Tony Hawk’s Pro Skater HD Review (Xbox 360)
Tony Hawk may well be retired from the extreme sport of skateboarding, but like Tom Clancy and “his” series of games, that hasn’t stopped the Hawk from getting his name splashed all over Activision’s eponymous skateboarding franchise.
If history has taught us anything, it’s that branding is not a mark of excellence and that understated is usually better; you need only look at the last entries into the series and the landfill site now inundated with plastic skateboard peripherals.
Tony Hawk’s Pro Skater HD is refreshing in a new old fashioned way. While newcomers may snarl at the simplistic nature of pulling off crazy moves, ever since EA answered back with the Skate franchise, it still holds quite a deal of challenge.
The game is a mash-up of the first two games, and picks some of the best levels, but clearly not all the fan favourites. After all, you need to have some content to make up DLC packs.
While later installments allowed players to pull off ridiculous high score runs that far exceed anything seen in the original titles (all thanks to the revert-to-manual trick that keeps half pipe combos going for an eternity), THPSHD keeps the original formula and forces players to land their own tricks with no assistance.

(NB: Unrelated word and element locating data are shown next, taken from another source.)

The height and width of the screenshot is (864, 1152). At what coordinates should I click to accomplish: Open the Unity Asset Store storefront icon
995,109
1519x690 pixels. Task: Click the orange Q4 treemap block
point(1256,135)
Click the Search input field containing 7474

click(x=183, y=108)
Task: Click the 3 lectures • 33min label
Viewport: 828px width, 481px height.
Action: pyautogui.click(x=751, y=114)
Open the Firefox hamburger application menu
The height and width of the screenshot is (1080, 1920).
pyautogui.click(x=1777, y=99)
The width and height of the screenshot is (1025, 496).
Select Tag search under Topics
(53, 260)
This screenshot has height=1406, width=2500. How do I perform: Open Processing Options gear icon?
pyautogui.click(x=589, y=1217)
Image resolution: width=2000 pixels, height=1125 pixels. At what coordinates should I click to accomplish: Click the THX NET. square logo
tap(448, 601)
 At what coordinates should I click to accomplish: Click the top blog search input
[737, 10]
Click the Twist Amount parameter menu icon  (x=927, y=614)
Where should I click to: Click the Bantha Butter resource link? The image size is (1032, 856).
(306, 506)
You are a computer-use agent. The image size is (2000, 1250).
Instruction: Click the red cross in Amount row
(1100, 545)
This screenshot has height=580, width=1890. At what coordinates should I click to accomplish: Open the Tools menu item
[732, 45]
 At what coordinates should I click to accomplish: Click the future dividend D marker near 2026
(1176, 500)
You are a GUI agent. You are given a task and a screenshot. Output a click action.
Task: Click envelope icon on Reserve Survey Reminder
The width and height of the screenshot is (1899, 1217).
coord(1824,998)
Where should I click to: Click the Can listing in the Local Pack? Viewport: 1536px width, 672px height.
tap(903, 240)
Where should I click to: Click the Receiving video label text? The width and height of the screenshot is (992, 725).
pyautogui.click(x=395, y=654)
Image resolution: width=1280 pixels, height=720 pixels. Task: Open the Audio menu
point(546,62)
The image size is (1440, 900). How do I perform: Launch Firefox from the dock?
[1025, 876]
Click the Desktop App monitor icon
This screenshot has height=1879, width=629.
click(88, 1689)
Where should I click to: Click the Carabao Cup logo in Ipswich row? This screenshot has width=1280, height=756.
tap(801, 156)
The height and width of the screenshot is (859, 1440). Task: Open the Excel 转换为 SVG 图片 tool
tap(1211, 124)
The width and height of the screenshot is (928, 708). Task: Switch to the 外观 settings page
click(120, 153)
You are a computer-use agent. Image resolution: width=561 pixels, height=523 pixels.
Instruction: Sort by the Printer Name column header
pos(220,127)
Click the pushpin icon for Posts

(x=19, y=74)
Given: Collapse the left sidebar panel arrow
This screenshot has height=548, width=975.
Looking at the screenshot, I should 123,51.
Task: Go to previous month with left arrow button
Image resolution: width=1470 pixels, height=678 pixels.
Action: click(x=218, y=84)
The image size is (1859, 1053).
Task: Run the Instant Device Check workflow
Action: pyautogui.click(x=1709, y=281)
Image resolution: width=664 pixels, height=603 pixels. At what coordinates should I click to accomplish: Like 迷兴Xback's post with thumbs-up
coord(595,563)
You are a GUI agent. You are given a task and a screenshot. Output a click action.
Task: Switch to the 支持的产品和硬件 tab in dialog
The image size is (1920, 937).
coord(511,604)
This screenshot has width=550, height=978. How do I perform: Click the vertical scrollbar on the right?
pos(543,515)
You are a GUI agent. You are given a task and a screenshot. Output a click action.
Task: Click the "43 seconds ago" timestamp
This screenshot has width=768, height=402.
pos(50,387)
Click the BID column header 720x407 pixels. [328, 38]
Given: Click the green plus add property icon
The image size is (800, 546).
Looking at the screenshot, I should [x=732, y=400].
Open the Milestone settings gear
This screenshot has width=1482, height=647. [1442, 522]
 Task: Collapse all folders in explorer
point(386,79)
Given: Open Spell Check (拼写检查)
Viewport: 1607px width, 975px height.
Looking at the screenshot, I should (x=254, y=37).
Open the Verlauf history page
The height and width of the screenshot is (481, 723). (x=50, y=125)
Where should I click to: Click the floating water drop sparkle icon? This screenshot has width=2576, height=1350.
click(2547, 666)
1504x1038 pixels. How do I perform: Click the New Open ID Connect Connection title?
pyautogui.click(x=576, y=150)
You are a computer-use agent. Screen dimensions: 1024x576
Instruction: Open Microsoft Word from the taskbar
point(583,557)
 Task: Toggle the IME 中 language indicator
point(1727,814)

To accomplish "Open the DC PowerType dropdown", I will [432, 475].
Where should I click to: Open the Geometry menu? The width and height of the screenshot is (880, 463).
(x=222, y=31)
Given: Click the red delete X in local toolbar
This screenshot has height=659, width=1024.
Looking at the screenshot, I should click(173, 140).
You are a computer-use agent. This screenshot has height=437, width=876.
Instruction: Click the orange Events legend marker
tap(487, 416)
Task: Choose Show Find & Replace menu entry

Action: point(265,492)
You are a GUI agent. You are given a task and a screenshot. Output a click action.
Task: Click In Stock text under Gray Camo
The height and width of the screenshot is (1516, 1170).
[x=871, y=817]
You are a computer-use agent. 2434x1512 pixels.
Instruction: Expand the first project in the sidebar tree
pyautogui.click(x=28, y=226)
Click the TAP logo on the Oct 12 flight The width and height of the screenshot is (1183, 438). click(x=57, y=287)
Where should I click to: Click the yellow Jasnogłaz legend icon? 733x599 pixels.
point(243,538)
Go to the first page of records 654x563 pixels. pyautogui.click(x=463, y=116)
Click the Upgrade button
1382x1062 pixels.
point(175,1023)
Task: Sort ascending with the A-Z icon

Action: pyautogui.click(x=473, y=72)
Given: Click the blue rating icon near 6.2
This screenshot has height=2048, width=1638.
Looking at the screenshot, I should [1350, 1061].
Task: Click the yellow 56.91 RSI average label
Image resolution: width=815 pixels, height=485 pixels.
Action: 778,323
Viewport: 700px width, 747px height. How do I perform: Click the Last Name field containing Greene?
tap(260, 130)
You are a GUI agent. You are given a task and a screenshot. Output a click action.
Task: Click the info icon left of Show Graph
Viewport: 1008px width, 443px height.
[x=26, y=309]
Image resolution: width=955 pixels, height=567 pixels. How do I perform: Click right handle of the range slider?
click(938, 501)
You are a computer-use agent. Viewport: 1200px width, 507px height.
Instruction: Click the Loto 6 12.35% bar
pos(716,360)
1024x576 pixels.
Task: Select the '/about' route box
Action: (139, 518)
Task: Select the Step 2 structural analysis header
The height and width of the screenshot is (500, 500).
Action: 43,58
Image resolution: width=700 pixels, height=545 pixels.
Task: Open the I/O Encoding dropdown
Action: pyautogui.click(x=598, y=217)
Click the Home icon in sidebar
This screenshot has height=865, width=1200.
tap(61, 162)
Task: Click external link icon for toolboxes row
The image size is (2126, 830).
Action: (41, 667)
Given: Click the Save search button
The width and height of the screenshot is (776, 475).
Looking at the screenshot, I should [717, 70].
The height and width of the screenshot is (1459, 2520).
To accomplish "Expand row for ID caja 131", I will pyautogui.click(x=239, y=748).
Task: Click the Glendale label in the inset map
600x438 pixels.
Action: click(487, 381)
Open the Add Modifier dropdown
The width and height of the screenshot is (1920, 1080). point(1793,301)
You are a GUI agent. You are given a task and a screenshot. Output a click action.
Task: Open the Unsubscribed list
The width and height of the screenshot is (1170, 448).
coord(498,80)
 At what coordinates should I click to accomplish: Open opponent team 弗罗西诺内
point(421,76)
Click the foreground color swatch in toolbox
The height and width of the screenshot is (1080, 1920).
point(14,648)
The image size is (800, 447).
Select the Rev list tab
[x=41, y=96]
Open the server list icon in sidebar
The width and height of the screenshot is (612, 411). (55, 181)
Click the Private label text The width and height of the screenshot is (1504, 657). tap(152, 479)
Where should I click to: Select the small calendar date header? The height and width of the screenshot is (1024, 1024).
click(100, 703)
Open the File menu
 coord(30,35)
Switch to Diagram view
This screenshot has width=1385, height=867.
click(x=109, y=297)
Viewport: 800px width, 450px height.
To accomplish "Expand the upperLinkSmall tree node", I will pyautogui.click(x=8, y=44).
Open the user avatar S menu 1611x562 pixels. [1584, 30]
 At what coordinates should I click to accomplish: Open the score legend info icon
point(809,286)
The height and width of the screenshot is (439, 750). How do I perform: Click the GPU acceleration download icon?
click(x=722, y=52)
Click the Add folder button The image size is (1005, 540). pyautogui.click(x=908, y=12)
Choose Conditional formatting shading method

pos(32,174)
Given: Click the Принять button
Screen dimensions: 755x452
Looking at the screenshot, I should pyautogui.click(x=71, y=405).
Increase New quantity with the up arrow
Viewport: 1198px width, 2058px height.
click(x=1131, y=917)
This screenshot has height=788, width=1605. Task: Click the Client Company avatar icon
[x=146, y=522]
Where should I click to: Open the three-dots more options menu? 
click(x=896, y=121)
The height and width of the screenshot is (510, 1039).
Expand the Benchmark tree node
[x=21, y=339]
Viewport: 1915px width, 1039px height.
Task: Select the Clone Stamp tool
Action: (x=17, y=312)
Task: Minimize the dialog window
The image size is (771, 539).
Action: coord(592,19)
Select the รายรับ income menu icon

It’s a shock to the system, but veterans of the series will fall back into their old ways in no time, and they’ll be grinding up the levels and exploring the secret areas that they loved so much. It’s a game that makes you work for your points.
It’s clear that the developers weren’t ignorant of the masses who prefer waypoints, and a little handholding, and so they saw fit to include a handy map that details the secrets, collectibles and gaps in each level. Purists may vent, but this is a release trying to grab the attention of a younger audience.
The classic multiplayer game modes are still intact and it’s always great to pit your skills against someone with as much love for the classic as you do. The option for online player doesn’t harm the longevity of the game either.
Slapping a fresh lick of paint over the game has worked wonders and it’s as bright and vibrant a game as always. There’s love in this conversion, something of a rarity in the market of HD remakes, and it shows.
THPSHD is a pure and honest slice of humble pie for anyone looking for an easy ride, but it’s also a fantastic piece of gaming history all prettied up. It may not have aged as well as some would have liked to think (it’s gameplay and mechanics are quite dated at this point), but it’s a game that brings with it a sense of nostalgia.
Who knows, perhaps this remake will spawn a real sequel for the franchise, and everyone can forget about Ride and its gimmicky controller.